Sera également rendue le même jour une décision n°2023-4 RIP sur la proposition de loi visant à affirmer que : « l’âge légal de départ à la retraite ne peut être fixé au-delà de 62 ans ». Le Conseil constitutionnel devra se prononcer sur le point de savoir si la procédure du référendum d’initiative partagé, prévu par l’article 11 de la Constitution, peut être engagée pour faire échec à la fixation de l’âge de la retraite à 64 ans. S’il valide la procédure, une période de neuf mois sera ouverte pour recueillir 4,8 millions de signatures, mais le référendum ne sera organisé que si la proposition de loi n’a pas été examinée par les deux assemblées, comme le précise l’article 11 de la Constitution.

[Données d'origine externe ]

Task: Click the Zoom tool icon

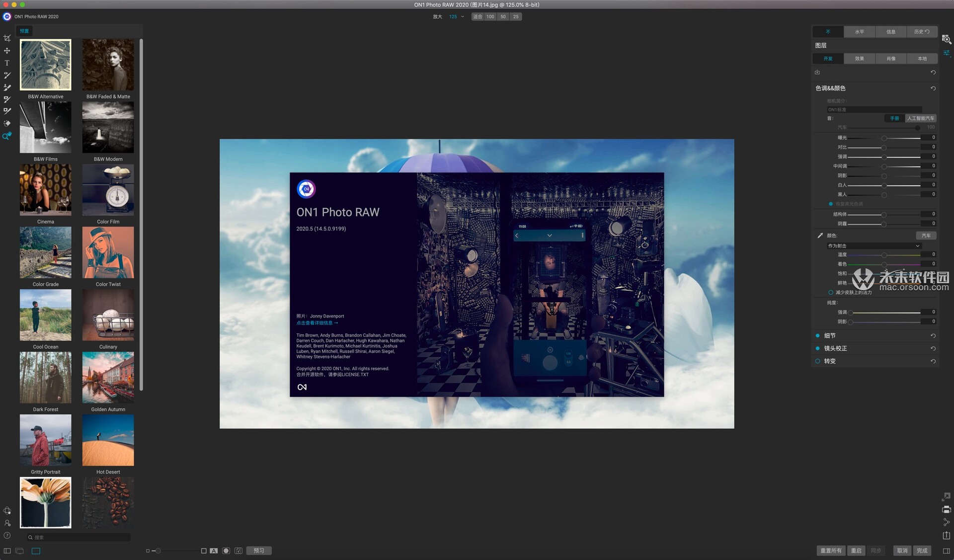Action: tap(6, 135)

Il suffirait donc d’inscrire la proposition de loi à l’ordre du jour du Parlement et qu’elle soit rejetée pour interrompre la procédure référendaire.

  • 1
    « Les lois organiques, avant leur promulgation, les propositions de loi mentionnées à l’article 11 avant qu’elles ne soient soumises au référendum, et les règlements des assemblées parlementaires, avant leur mise en application, doivent être soumis au Conseil constitutionnel, qui se prononce sur leur conformité à la Constitution ».
  • 2
    Soit la 44e décision rendue, seulement, en 1959 et 1971…
  • 3
    Journal maoïste, organe de la gauche prolétarienne, dont la virulence révolutionnaire lui a valu de multiples interdictions et une brève interpellation de Jean-Paul Sartre et de Simone de Beauvoir, le 26 juin 1970.
  • 4
    Professeur de droit public, spécialiste du droit constitutionnel, des libertés fondamentales et des libertés publiques (1910-2011).
  • 5
    Lors du débat de 1974 sur l’extension de la saisine aux parlementaires, l’orateur du groupe socialiste, Pierre Cot, s’inquiéta d’une réforme qui, « sous son aspect anodin, semble susceptible de créer des difficultés et nous paraît même assez dangereu[se] » (Assemblée nationale, séance du 8 octobre 1974, JO Débats, p. 4862), en raison de la politisation de la composition du Conseil constitutionnel, alors présidé par Pierre Frey, ancien secrétaire général du parti gaulliste UNR, de 1958 à 1959. Il lia l’acceptation de l’extension de la saisine à la démocratisation de la composition du Conseil constitutionnel.
  • 6
    Mesure prévue par la Constitution américaine lorsque le Congrès ne parvient pas à voter le budget. Le gouvernement américain est alors en incapacité de payer son administration. Les fonctionnaires qui ne sont pas essentiels sont mis au chômage technique et les agences fédérales sont paralysées.
  • 7
    Selon le rapport général n° 108 (2017-2018) d’Albéric de Montgolfier, sur la loi de finances pour 2018 de la commission des finances du Sénat, du 23 novembre 2017.